> _EXTRACTED RECORDS_:
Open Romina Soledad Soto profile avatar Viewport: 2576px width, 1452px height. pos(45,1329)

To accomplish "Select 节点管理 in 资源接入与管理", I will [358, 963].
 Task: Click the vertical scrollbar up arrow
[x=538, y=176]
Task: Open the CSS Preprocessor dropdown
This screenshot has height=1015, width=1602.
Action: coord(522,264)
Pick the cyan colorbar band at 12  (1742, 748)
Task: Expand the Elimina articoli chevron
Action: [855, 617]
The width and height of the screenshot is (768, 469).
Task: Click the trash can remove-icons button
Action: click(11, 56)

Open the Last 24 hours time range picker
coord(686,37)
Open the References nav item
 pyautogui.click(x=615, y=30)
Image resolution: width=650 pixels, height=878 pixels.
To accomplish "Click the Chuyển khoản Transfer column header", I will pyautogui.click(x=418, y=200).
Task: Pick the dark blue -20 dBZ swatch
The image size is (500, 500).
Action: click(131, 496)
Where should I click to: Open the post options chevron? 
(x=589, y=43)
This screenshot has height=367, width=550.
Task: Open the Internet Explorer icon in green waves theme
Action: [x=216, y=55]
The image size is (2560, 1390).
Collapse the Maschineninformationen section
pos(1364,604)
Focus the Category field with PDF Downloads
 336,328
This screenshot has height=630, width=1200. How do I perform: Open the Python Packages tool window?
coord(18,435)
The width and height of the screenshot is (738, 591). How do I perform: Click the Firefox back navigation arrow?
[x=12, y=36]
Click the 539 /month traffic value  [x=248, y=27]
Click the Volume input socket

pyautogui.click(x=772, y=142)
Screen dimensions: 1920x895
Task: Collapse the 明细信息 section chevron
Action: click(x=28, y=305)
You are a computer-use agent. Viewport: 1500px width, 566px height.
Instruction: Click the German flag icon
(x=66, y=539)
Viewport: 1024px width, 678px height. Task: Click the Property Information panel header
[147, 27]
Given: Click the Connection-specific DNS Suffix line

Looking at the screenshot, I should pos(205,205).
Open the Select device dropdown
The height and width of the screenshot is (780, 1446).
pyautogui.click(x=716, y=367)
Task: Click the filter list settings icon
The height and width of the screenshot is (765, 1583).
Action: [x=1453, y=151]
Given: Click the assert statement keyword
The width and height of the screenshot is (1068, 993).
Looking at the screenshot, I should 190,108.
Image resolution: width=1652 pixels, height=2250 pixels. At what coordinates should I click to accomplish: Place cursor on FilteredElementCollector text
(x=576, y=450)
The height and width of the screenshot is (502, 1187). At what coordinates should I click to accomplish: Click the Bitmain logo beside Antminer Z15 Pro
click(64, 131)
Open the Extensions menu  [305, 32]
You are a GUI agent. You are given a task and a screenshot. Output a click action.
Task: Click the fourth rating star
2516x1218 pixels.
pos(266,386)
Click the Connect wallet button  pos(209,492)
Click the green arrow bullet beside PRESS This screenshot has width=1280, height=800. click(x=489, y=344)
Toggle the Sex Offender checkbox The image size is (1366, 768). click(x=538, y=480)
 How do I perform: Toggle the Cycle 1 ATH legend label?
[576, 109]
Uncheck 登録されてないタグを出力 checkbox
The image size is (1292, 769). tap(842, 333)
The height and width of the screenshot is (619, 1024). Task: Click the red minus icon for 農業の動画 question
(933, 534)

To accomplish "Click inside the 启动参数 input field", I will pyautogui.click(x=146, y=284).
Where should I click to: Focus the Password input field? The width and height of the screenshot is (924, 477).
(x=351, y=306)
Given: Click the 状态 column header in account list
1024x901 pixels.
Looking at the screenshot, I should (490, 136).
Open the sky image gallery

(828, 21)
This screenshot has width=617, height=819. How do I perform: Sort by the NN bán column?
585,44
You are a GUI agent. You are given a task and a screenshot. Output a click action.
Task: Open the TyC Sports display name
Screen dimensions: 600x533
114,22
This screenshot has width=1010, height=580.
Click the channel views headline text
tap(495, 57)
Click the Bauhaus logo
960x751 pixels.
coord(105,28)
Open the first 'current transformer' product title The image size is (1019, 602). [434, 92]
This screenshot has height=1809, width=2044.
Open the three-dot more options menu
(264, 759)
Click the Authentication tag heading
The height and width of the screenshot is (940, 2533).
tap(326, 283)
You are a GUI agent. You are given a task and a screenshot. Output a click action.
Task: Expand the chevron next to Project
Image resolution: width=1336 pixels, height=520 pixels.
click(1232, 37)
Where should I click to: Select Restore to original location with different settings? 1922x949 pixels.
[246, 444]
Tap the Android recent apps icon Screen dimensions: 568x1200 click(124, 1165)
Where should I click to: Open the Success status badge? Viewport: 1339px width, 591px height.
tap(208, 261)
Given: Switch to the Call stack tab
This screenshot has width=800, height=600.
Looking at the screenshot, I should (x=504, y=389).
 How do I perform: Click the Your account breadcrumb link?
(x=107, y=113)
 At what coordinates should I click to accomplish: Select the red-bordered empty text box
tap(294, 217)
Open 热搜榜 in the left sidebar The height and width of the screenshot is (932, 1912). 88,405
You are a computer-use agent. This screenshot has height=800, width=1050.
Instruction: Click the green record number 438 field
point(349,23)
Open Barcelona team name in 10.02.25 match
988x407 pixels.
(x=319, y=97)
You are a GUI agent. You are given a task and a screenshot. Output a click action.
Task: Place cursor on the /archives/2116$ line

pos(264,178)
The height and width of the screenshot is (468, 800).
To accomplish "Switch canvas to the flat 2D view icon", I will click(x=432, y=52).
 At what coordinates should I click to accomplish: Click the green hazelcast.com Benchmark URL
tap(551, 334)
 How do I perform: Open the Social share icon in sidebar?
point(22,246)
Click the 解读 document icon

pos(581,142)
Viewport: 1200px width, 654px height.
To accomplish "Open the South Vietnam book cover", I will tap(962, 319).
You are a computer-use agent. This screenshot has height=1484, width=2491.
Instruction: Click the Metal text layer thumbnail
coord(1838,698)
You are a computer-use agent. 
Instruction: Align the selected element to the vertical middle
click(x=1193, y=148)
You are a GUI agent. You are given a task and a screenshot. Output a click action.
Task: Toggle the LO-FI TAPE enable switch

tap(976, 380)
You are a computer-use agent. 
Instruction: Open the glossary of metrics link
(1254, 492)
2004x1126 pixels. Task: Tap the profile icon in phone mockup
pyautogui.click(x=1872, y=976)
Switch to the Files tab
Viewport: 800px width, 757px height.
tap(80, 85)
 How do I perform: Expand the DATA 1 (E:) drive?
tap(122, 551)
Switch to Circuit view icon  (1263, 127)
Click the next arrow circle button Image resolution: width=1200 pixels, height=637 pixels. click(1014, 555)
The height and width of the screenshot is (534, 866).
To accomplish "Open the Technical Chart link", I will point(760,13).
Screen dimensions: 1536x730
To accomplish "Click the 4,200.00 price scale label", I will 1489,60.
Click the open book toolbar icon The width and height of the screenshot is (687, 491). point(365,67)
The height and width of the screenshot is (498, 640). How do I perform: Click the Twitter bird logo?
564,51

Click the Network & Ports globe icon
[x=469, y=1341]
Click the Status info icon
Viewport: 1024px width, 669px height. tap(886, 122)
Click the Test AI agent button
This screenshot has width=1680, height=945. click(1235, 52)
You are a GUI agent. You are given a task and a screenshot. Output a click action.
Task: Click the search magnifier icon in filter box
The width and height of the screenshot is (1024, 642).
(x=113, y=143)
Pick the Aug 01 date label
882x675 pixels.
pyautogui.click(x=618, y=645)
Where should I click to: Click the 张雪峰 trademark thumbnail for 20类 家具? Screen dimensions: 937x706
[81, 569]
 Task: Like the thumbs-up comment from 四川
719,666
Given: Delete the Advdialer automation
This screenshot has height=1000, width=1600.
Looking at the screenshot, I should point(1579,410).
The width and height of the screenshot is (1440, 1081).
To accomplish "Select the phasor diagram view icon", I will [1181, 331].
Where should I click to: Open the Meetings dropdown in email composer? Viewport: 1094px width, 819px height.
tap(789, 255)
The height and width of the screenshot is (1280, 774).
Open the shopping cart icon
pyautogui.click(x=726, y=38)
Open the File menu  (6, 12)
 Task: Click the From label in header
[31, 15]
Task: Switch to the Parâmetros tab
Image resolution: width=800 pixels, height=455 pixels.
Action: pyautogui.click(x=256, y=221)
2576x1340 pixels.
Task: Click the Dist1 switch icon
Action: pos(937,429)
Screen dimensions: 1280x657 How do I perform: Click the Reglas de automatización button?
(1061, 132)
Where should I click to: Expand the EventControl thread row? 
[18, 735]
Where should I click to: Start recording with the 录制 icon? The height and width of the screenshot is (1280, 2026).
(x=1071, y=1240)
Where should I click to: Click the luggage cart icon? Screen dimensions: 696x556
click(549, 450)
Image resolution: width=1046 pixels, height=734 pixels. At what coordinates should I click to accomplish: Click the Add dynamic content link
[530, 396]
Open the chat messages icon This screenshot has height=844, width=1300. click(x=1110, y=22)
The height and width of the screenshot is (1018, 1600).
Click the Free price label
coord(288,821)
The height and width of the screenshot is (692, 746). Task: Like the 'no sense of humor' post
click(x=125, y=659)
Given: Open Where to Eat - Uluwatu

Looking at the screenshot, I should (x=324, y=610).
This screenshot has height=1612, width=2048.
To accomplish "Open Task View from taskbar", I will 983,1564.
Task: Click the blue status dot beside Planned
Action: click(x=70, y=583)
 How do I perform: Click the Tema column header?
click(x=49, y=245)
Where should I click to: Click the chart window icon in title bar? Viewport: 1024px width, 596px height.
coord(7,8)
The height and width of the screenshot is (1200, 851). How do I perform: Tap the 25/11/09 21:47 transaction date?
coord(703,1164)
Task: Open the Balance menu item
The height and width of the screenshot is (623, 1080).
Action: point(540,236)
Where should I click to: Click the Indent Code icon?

> _WHAT THIS TASK INVOLVES_:
Reproduce the records verbatim, starting at the line that contains "Task: Pick the dark blue -20 dBZ swatch" and ending at the line that contains "[x=12, y=36]", with both of those lines included.

> _EXERCISE ANSWER_:
Task: Pick the dark blue -20 dBZ swatch
The image size is (500, 500).
Action: click(131, 496)
Where should I click to: Open the post options chevron? 
(x=589, y=43)
This screenshot has height=367, width=550.
Task: Open the Internet Explorer icon in green waves theme
Action: [x=216, y=55]
The image size is (2560, 1390).
Collapse the Maschineninformationen section
pos(1364,604)
Focus the Category field with PDF Downloads
 336,328
This screenshot has height=630, width=1200. How do I perform: Open the Python Packages tool window?
coord(18,435)
The width and height of the screenshot is (738, 591). How do I perform: Click the Firefox back navigation arrow?
[x=12, y=36]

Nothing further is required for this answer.